Legislative audit: HEPC wrongly granted former chancellor 6-month sabbatical with salary, benefits, travel expenses

MORGANTOWN – A new legislative post audit says the Higher Education Policy Commission entered into an unauthorized sabbatical-leave contract with former Chancellor Paul Hill that cost the state more than $249,00 in salary, benefits and travel reimbursement.

“Beyond having the former chancellor on a retainer of sorts ready to share his expertise, it is unclear what, if any, benefit was accrued as a result of this contract, as HEPC isunable to provide any work prodcut or results generated during the contract,” the audit says.

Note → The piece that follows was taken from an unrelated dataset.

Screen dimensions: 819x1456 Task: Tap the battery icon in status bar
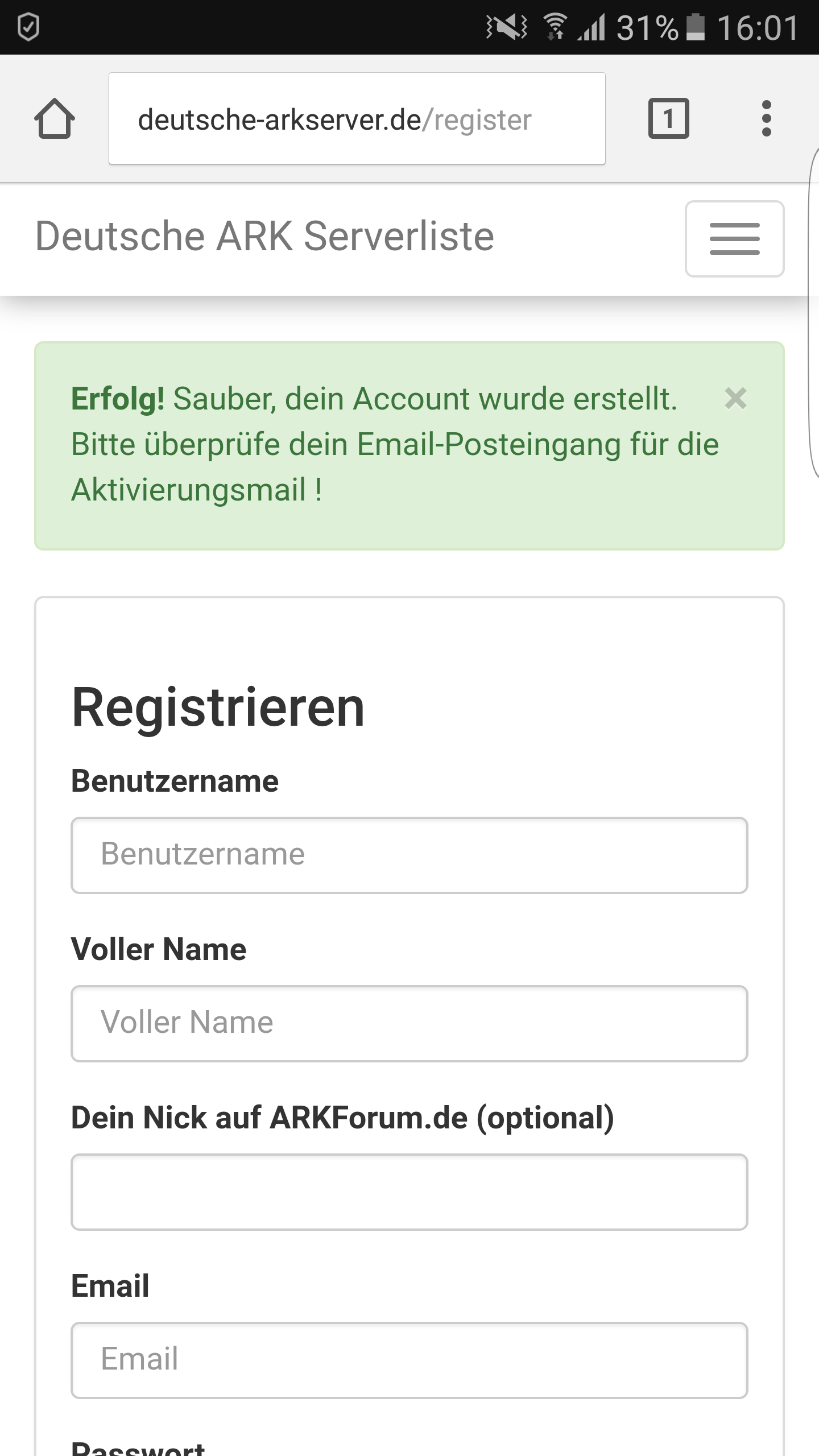tap(696, 27)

The report was prepared by the legislative auditor’s office Post Audit Division.

Hill was named interim chancellor in January 2012, then appointed to the position for three years that May and appointed to another three-year term in November 2015. In March 2018 he announced his retirement effective July 1, 2018. A search committee was formed that April and an interim named in July.

On July 10, 2018, after Hill’s retirement, HEPC entered into a six-month contract with Hill, terming it a sabbatical leave. His regualar salary of $11,178 every two weeks continued during that period.

Hill’s role was to serve as a consultant on funding issues being explored by the Blue Ribbon Commission on Four-Year Higher Education in preparation for legislation to be drafted and acted on.

However, the audit says, HEPC made a number of mistakes. One, it wrongly termed his contract period a sabbatical. Colleges and universities grant sabbaticals but HEPC is neither. And Hill wasn’t taking sabbatical in order to improve his teaching skills or do research.

Also, state code requires faculty granted sabbatical leave to return to their school for at least a year or pay back the money received during the sabbatical. Hill did neither.

HEPC does have the authority, the audit says, to alter or extend a chancellor’s service but once Hill announced his retirement, that authority was gone, as stipulated in his contract.

HEPC essentially created an unauthorized sabbatical, the audit says, in order to avoid having two chancellors serve simultaneously in violation of state code.

Hill’s expense statements refer to him as a consultant, the audit says. But there is no documentary proof of Hill’s consulting work because he produced nothing in writing – it was all received verbally by the HEPC chairman.

The audit says that per state code, Hill should have been considered a temporary employee, and therefore ineligible for benefits. His duties matched the task of a consultant and the job should have been bid competitively.

Hill wrongly received, the audit says, $200,580.77 in salary, $39,298.73 in benefits during the contract period and$7,915.47 in benefits after the contract expired, along with $1,847.65 in travel reimbursement – with $1,731.65 of that travel occurring after the contract expired and Hill was a private person ineligible for reimbursement.

The audit recommends that in the future, HEPC follow the law for employee and consulting contracts, seek legal counsel on whether HEPC can obtain reimbursement of wrongfully paid benefits, seek reimbursement of Hill’s travel or make the $1,731.65 taxable income, and make sure all payments to contractors fall within the contract period.

In a response letter, HEPC says it entered into the contract with the best interests of the state in mind but now recognizes Hill’s employment should have been extended through a different process. HEPC will consult with legal counsel regarding reimbursement.

A letter addressed to HEPC notes that legislative audits are typically presented to the Post Audits Subcommittee, but because of COVID there were no interim meetings this year. The audit was released to the public Tuesday, the day before the 2021 session begins.